- _AIM_: Will you return every one of the records below word for word, with each line unchanged?
### STORED RECORDS ###
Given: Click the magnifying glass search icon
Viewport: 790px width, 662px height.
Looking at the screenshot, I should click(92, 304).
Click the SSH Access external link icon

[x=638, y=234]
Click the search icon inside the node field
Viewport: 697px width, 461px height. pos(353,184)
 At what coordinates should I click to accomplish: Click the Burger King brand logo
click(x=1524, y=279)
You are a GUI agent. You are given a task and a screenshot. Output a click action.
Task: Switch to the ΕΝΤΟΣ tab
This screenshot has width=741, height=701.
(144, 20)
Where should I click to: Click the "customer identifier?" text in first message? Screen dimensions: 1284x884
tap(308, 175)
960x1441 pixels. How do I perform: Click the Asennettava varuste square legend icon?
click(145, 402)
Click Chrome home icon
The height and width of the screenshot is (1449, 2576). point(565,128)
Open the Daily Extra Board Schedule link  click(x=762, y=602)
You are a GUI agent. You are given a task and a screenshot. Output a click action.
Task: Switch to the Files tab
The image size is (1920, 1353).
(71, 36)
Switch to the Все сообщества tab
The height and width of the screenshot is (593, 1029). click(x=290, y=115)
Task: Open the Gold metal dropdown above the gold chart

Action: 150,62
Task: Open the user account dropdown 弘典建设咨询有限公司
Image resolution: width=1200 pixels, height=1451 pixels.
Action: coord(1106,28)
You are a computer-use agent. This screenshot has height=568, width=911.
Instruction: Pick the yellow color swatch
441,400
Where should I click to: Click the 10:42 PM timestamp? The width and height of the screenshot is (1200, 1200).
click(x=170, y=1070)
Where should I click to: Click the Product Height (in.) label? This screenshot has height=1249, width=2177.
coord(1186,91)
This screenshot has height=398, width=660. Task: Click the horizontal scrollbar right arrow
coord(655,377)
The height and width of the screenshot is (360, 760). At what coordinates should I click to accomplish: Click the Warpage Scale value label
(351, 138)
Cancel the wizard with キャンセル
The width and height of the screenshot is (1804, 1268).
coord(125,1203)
###
- _TASK OUTPUT_:
Given: Click the magnifying glass search icon
Viewport: 790px width, 662px height.
Looking at the screenshot, I should click(92, 304).
Click the SSH Access external link icon

[x=638, y=234]
Click the search icon inside the node field
Viewport: 697px width, 461px height. pos(353,184)
 At what coordinates should I click to accomplish: Click the Burger King brand logo
click(x=1524, y=279)
You are a GUI agent. You are given a task and a screenshot. Output a click action.
Task: Switch to the ΕΝΤΟΣ tab
This screenshot has width=741, height=701.
(144, 20)
Where should I click to: Click the "customer identifier?" text in first message? Screen dimensions: 1284x884
tap(308, 175)
960x1441 pixels. How do I perform: Click the Asennettava varuste square legend icon?
click(145, 402)
Click Chrome home icon
The height and width of the screenshot is (1449, 2576). point(565,128)
Open the Daily Extra Board Schedule link  click(x=762, y=602)
You are a GUI agent. You are given a task and a screenshot. Output a click action.
Task: Switch to the Files tab
The image size is (1920, 1353).
(71, 36)
Switch to the Все сообщества tab
The height and width of the screenshot is (593, 1029). click(x=290, y=115)
Task: Open the Gold metal dropdown above the gold chart

Action: 150,62
Task: Open the user account dropdown 弘典建设咨询有限公司
Image resolution: width=1200 pixels, height=1451 pixels.
Action: coord(1106,28)
You are a computer-use agent. This screenshot has height=568, width=911.
Instruction: Pick the yellow color swatch
441,400
Where should I click to: Click the 10:42 PM timestamp? The width and height of the screenshot is (1200, 1200).
click(x=170, y=1070)
Where should I click to: Click the Product Height (in.) label? This screenshot has height=1249, width=2177.
coord(1186,91)
This screenshot has height=398, width=660. Task: Click the horizontal scrollbar right arrow
coord(655,377)
The height and width of the screenshot is (360, 760). At what coordinates should I click to accomplish: Click the Warpage Scale value label
(351, 138)
Cancel the wizard with キャンセル
The width and height of the screenshot is (1804, 1268).
coord(125,1203)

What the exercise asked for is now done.